Goal of the exercise ▸ Exact duplicates of all entries are needed.

##### Task material

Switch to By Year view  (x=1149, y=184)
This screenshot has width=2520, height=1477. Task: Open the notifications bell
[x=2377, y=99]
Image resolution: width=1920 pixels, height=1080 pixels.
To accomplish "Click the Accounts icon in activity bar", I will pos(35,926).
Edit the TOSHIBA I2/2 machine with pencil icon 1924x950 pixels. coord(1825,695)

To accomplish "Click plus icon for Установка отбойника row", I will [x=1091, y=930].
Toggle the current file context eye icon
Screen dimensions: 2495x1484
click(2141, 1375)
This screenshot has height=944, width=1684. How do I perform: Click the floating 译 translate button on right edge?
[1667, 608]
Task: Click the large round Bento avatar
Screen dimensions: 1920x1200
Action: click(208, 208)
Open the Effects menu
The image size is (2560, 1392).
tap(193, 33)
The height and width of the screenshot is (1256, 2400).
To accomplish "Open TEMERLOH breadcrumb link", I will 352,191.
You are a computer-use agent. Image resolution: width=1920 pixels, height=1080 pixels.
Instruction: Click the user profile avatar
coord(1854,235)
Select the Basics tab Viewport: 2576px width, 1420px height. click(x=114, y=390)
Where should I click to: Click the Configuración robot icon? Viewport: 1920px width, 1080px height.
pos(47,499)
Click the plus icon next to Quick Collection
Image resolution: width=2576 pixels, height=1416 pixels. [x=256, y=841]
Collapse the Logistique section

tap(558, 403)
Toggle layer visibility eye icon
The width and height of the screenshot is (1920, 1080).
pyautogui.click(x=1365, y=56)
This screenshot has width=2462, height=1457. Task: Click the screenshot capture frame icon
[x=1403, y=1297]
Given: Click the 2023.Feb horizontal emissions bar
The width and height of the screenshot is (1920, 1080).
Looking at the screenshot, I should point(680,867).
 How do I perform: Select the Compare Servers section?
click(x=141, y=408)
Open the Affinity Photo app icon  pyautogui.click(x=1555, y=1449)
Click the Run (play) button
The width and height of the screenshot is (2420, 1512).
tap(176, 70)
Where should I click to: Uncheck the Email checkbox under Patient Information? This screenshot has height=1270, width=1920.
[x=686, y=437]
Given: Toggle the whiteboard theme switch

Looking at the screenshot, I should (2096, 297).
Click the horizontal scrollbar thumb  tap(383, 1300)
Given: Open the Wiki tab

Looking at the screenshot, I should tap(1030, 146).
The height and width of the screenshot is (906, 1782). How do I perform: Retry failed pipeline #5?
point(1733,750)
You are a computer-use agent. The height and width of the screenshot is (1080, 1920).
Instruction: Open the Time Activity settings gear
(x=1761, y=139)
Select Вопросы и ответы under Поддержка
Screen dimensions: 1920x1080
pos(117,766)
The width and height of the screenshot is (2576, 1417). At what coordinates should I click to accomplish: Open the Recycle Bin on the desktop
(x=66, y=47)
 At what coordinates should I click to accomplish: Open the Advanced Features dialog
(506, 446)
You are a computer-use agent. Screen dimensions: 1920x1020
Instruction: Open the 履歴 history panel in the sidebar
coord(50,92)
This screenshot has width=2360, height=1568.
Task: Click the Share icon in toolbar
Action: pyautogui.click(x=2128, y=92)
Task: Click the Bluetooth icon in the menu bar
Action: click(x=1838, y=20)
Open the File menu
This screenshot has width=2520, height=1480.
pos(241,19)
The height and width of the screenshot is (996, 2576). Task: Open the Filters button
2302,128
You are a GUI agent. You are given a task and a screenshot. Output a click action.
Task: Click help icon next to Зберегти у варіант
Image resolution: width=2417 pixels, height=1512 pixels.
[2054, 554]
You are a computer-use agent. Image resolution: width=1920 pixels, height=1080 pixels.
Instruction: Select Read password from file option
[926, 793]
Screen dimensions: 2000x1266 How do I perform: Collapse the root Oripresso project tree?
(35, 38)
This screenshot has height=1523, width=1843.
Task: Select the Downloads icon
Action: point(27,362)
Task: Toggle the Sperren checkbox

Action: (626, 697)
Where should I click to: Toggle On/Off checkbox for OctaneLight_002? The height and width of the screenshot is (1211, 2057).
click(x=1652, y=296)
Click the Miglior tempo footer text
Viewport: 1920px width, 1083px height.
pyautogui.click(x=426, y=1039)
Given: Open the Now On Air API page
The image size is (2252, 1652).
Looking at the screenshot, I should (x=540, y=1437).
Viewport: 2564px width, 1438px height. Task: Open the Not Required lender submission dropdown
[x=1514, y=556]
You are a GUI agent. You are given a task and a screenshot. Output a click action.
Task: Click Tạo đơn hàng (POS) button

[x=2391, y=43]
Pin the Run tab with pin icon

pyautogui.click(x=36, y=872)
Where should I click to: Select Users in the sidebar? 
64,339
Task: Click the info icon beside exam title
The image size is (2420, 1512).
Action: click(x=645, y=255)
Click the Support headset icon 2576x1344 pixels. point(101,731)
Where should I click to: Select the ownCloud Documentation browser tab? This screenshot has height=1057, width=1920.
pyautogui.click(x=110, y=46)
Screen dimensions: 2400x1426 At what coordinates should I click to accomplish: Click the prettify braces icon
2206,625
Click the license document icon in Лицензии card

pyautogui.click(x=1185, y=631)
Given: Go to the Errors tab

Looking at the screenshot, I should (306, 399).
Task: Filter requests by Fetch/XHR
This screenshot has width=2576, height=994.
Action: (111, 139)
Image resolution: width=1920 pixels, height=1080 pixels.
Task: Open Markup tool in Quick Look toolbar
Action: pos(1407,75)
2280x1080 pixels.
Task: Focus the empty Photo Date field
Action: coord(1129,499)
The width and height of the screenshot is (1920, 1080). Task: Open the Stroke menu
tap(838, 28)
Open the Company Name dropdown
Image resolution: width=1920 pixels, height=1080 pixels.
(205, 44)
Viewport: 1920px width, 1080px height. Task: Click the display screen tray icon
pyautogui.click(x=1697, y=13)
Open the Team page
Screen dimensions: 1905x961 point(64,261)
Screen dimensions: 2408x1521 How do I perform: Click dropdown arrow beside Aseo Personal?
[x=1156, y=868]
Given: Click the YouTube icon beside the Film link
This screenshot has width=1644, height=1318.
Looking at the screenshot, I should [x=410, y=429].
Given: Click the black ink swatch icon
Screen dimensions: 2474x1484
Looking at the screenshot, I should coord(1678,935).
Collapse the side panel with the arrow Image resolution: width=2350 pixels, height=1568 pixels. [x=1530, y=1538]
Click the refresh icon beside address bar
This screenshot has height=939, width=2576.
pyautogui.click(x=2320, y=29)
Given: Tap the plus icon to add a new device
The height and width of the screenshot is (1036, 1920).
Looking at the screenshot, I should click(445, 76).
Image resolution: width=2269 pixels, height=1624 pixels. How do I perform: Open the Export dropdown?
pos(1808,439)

##########

Expected output ▸
Switch to By Year view  (x=1149, y=184)
This screenshot has width=2520, height=1477. Task: Open the notifications bell
[x=2377, y=99]
Image resolution: width=1920 pixels, height=1080 pixels.
To accomplish "Click the Accounts icon in activity bar", I will pos(35,926).
Edit the TOSHIBA I2/2 machine with pencil icon 1924x950 pixels. coord(1825,695)

To accomplish "Click plus icon for Установка отбойника row", I will [x=1091, y=930].
Toggle the current file context eye icon
Screen dimensions: 2495x1484
click(2141, 1375)
This screenshot has height=944, width=1684. How do I perform: Click the floating 译 translate button on right edge?
[1667, 608]
Task: Click the large round Bento avatar
Screen dimensions: 1920x1200
Action: click(208, 208)
Open the Effects menu
The image size is (2560, 1392).
tap(193, 33)
The height and width of the screenshot is (1256, 2400).
To accomplish "Open TEMERLOH breadcrumb link", I will 352,191.
You are a computer-use agent. Image resolution: width=1920 pixels, height=1080 pixels.
Instruction: Click the user profile avatar
coord(1854,235)
Select the Basics tab Viewport: 2576px width, 1420px height. click(x=114, y=390)
Where should I click to: Click the Configuración robot icon? Viewport: 1920px width, 1080px height.
pos(47,499)
Click the plus icon next to Quick Collection
Image resolution: width=2576 pixels, height=1416 pixels. [x=256, y=841]
Collapse the Logistique section

tap(558, 403)
Toggle layer visibility eye icon
The width and height of the screenshot is (1920, 1080).
pyautogui.click(x=1365, y=56)
This screenshot has width=2462, height=1457. Task: Click the screenshot capture frame icon
[x=1403, y=1297]
Given: Click the 2023.Feb horizontal emissions bar
The width and height of the screenshot is (1920, 1080).
Looking at the screenshot, I should point(680,867).
 How do I perform: Select the Compare Servers section?
click(x=141, y=408)
Open the Affinity Photo app icon  pyautogui.click(x=1555, y=1449)
Click the Run (play) button
The width and height of the screenshot is (2420, 1512).
tap(176, 70)
Where should I click to: Uncheck the Email checkbox under Patient Information? This screenshot has height=1270, width=1920.
[x=686, y=437]
Given: Toggle the whiteboard theme switch

Looking at the screenshot, I should (2096, 297).
Click the horizontal scrollbar thumb  tap(383, 1300)
Given: Open the Wiki tab

Looking at the screenshot, I should tap(1030, 146).
The height and width of the screenshot is (906, 1782). How do I perform: Retry failed pipeline #5?
point(1733,750)
You are a computer-use agent. The height and width of the screenshot is (1080, 1920).
Instruction: Open the Time Activity settings gear
(x=1761, y=139)
Select Вопросы и ответы under Поддержка
Screen dimensions: 1920x1080
pos(117,766)
The width and height of the screenshot is (2576, 1417). At what coordinates should I click to accomplish: Open the Recycle Bin on the desktop
(x=66, y=47)
 At what coordinates should I click to accomplish: Open the Advanced Features dialog
(506, 446)
You are a computer-use agent. Screen dimensions: 1920x1020
Instruction: Open the 履歴 history panel in the sidebar
coord(50,92)
This screenshot has width=2360, height=1568.
Task: Click the Share icon in toolbar
Action: pyautogui.click(x=2128, y=92)
Task: Click the Bluetooth icon in the menu bar
Action: click(x=1838, y=20)
Open the File menu
This screenshot has width=2520, height=1480.
pos(241,19)
The height and width of the screenshot is (996, 2576). Task: Open the Filters button
2302,128
You are a GUI agent. You are given a task and a screenshot. Output a click action.
Task: Click help icon next to Зберегти у варіант
Image resolution: width=2417 pixels, height=1512 pixels.
[2054, 554]
You are a computer-use agent. Image resolution: width=1920 pixels, height=1080 pixels.
Instruction: Select Read password from file option
[926, 793]
Screen dimensions: 2000x1266 How do I perform: Collapse the root Oripresso project tree?
(35, 38)
This screenshot has height=1523, width=1843.
Task: Select the Downloads icon
Action: point(27,362)
Task: Toggle the Sperren checkbox

Action: (626, 697)
Where should I click to: Toggle On/Off checkbox for OctaneLight_002? The height and width of the screenshot is (1211, 2057).
click(x=1652, y=296)
Click the Miglior tempo footer text
Viewport: 1920px width, 1083px height.
pyautogui.click(x=426, y=1039)
Given: Open the Now On Air API page
The image size is (2252, 1652).
Looking at the screenshot, I should (x=540, y=1437).
Viewport: 2564px width, 1438px height. Task: Open the Not Required lender submission dropdown
[x=1514, y=556]
You are a GUI agent. You are given a task and a screenshot. Output a click action.
Task: Click Tạo đơn hàng (POS) button

[x=2391, y=43]
Pin the Run tab with pin icon

pyautogui.click(x=36, y=872)
Where should I click to: Select Users in the sidebar? 
64,339
Task: Click the info icon beside exam title
The image size is (2420, 1512).
Action: click(x=645, y=255)
Click the Support headset icon 2576x1344 pixels. point(101,731)
Where should I click to: Select the ownCloud Documentation browser tab? This screenshot has height=1057, width=1920.
pyautogui.click(x=110, y=46)
Screen dimensions: 2400x1426 At what coordinates should I click to accomplish: Click the prettify braces icon
2206,625
Click the license document icon in Лицензии card

pyautogui.click(x=1185, y=631)
Given: Go to the Errors tab

Looking at the screenshot, I should (306, 399).
Task: Filter requests by Fetch/XHR
This screenshot has width=2576, height=994.
Action: (111, 139)
Image resolution: width=1920 pixels, height=1080 pixels.
Task: Open Markup tool in Quick Look toolbar
Action: pos(1407,75)
2280x1080 pixels.
Task: Focus the empty Photo Date field
Action: coord(1129,499)
The width and height of the screenshot is (1920, 1080). Task: Open the Stroke menu
tap(838, 28)
Open the Company Name dropdown
Image resolution: width=1920 pixels, height=1080 pixels.
(205, 44)
Viewport: 1920px width, 1080px height. Task: Click the display screen tray icon
pyautogui.click(x=1697, y=13)
Open the Team page
Screen dimensions: 1905x961 point(64,261)
Screen dimensions: 2408x1521 How do I perform: Click dropdown arrow beside Aseo Personal?
[x=1156, y=868]
Given: Click the YouTube icon beside the Film link
This screenshot has width=1644, height=1318.
Looking at the screenshot, I should [x=410, y=429].
Given: Click the black ink swatch icon
Screen dimensions: 2474x1484
Looking at the screenshot, I should coord(1678,935).
Collapse the side panel with the arrow Image resolution: width=2350 pixels, height=1568 pixels. [x=1530, y=1538]
Click the refresh icon beside address bar
This screenshot has height=939, width=2576.
pyautogui.click(x=2320, y=29)
Given: Tap the plus icon to add a new device
The height and width of the screenshot is (1036, 1920).
Looking at the screenshot, I should click(445, 76).
Image resolution: width=2269 pixels, height=1624 pixels. How do I perform: Open the Export dropdown?
pos(1808,439)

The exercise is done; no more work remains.